### Directions
Copy everything in the data from the line containing "930x417 pixels. Task: Click" down to the line containing "Go forward using", both included, without changing a character.

### Data to process
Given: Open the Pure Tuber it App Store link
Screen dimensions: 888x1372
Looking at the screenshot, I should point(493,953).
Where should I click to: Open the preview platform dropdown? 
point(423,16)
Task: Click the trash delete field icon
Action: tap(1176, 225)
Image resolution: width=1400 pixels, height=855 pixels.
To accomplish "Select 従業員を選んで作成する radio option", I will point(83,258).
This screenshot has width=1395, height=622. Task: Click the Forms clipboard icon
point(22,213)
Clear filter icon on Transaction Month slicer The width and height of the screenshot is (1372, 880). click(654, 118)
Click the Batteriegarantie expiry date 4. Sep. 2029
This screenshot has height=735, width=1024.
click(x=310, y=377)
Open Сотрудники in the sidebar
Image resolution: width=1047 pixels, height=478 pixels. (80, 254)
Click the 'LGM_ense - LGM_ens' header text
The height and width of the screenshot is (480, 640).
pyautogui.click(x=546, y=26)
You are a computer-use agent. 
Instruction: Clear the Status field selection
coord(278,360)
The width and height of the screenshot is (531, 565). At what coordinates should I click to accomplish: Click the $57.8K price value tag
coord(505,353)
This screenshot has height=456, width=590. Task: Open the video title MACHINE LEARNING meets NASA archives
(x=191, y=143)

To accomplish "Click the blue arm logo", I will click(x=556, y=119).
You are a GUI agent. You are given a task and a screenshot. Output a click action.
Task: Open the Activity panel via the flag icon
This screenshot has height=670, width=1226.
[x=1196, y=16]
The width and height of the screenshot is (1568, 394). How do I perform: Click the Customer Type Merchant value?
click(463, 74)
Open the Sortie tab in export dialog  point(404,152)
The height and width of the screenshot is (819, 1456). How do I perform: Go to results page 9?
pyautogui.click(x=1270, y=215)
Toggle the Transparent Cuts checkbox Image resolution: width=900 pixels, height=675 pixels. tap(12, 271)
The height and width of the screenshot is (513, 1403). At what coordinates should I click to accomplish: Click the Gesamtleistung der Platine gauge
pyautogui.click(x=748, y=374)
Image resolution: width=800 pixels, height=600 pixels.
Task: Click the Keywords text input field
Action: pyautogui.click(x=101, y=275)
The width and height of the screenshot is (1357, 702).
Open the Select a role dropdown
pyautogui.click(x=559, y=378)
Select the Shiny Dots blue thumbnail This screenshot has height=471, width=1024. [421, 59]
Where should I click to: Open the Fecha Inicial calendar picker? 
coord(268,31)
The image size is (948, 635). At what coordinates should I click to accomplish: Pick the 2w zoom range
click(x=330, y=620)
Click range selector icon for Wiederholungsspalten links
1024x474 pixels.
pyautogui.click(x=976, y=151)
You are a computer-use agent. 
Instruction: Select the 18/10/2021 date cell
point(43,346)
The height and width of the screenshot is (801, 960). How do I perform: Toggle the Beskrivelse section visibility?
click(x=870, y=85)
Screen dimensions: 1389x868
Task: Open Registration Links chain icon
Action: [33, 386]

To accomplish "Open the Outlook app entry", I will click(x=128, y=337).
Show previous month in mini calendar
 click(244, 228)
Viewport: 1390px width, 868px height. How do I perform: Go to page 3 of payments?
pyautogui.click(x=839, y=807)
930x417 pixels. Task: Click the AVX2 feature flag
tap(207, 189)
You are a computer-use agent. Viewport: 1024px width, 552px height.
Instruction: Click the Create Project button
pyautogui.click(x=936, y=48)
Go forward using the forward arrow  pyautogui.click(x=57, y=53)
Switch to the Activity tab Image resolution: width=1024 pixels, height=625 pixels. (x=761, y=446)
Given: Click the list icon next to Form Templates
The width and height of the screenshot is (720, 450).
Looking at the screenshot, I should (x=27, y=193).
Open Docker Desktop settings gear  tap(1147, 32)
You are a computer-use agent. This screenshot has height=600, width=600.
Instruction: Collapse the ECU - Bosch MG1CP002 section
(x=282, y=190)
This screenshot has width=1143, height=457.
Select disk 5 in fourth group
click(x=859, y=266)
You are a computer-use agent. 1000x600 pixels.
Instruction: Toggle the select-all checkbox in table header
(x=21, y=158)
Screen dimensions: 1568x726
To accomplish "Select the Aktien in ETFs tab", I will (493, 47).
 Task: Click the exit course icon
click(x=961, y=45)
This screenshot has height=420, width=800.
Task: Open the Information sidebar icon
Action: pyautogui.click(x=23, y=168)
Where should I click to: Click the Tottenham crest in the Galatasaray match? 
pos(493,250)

### Finished task
930x417 pixels. Task: Click the AVX2 feature flag
tap(207, 189)
You are a computer-use agent. Viewport: 1024px width, 552px height.
Instruction: Click the Create Project button
pyautogui.click(x=936, y=48)
Go forward using the forward arrow  pyautogui.click(x=57, y=53)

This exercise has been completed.